Charles Hermans
Charles Hermans (Brussels, 7 August 1839 – Menton, 7 December 1924) was a Belgian painter of genre scenes, portraits, landscapes and some still lifes.[1] Through a number of his monumental genre paintings he played an important role in the recognition of Realism in Belgian art.[2]
Life
Hermans was born in Brussels in a well-off bourgeois family. He showed an interest in art from an early age. In his native city Hermans received some artistic guidance from the painter Louis Gallait. He then studied at the Saint Luc workshop in Brussels, a liberal workshop which offered an alternative to traditional academic education.
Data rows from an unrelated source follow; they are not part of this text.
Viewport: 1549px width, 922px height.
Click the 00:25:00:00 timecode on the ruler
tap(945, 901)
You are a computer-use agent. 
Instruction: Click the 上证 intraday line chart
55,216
Between 1858 and 1861 he stayed in Paris where he studied at the workshop of the Swiss painter Charles Gleyre at the École nationale supérieure des Beaux-Arts.[3] Gleyre was a prominent painter who had taken over the studio of Paul Delaroche in 1843 and taught a number of younger artists who became prominent, including Claude Monet, Pierre-Auguste Renoir, Alfred Sisley, James Abbott McNeill Whistler.[4]
From 1862 to 1867, Hermans stayed in Italy. In Rome he became fascinated with the life of the monks, which became a favorite subject of many paintings between 1866 and 1869.[3] The theme of Catholic clergy was popular at the time as evidenced by the vogue of cardinal paintings made by artists such as the Belgian Georges Croegaert.[5] He had an early success with his paintings of clerics. He later made several trips especially in the Mediterranean region and, in particular, Spain.[6]
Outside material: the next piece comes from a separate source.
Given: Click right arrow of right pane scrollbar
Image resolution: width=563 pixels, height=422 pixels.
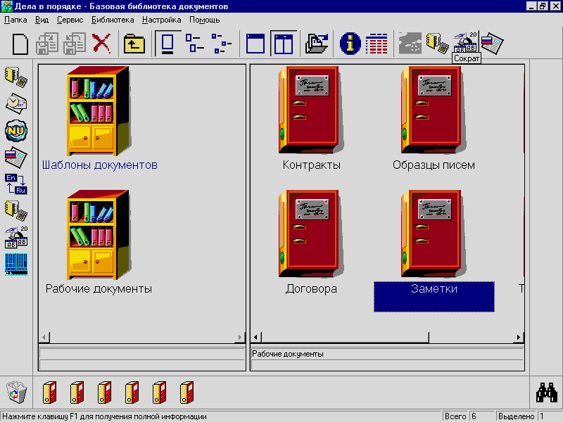Looking at the screenshot, I should [x=519, y=338].
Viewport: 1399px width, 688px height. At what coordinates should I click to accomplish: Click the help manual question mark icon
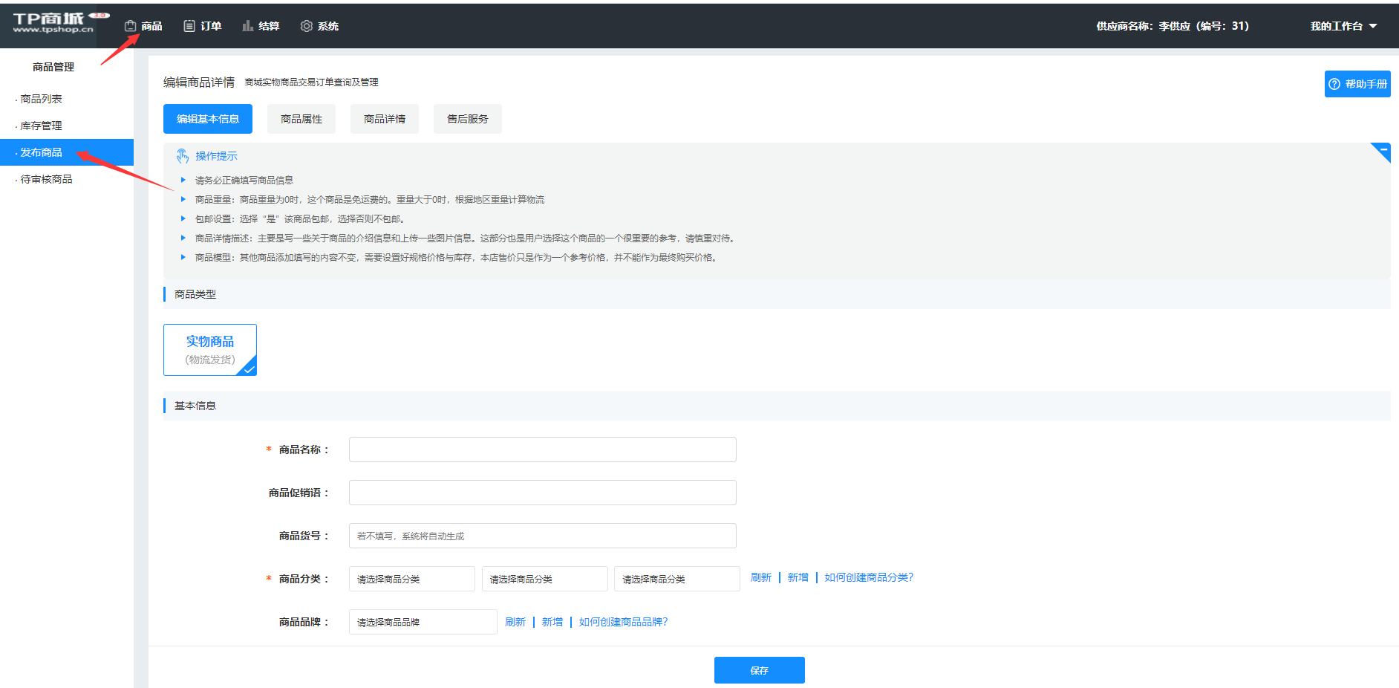pyautogui.click(x=1334, y=84)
Hermans joined the Société Libre des Beaux-Arts, founded in Brussels on 1 March 1868, which brought together several famous Belgian naturalist artists such as Charles de Groux, Alfred Verwee, Constantin Meunier, Louis Dubois, Félicien Rops, Constantin Meunier and Louis Artan de Saint-Martin and Théodore Baron. The members admired the work of the French Realist painter Gustave Courbet and wished to confront the prevailing Academism in contemporary Belgian art. The Realist movement in Belgium gradually gained ground as evidenced by the fact that the Realist artists Constantin Meunier and Louis Artan de Saint-Martin received prizes at the Brussels salon of 1869. The battle with the Belgian art establishment appeared to have been won when in 1875 Hermans' At dawn was accepted at the Brussels salon without opposition.[2]
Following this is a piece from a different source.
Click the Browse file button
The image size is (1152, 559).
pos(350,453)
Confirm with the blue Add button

Hermans participated in major international exhibitions such as the art section of the World Fair held in Paris in 1878 where he showed At dawn to general acclaim. He earned an international reputation thanks to this success. His paintings were acquired by museums, both in Belgium and abroad.[3] Despite this early success Hermans was not able to realise the expectations. He had hoped to reiterate the reception of At dawn by creating the large, ambitious work The masked ball, which was exhibited at the Paris Salon of 1880. The impact of the work was less than that of his earlier work. Still many reproductions of it were made and the original was acquired by the Pennsylvania Academy of the Fine Arts in 1882.[7]
Work
Hermans was a prolific artist who practised many genres throughout his career: history painting, genre art, portraits and landscape painting. He initially painted genre scenes of monks. He subsequently tried to elevate genre painting by treating biblical subjects as genre art. He painted a Job visited by his friends in which he depicted Job as an ordinary poor man in a Realist style. He then turned to genre scenes such as the Honeymoon showing a fashionable young couple clearly in love. He later turned to subjects with a social connotation such as the Sunday visit to the children's clinic at St. Peter's Hospital. In this composition he addressed human tragedy and suffering humanity in a moving and honest manner. The sentimentality of the subject assured the success of this composition.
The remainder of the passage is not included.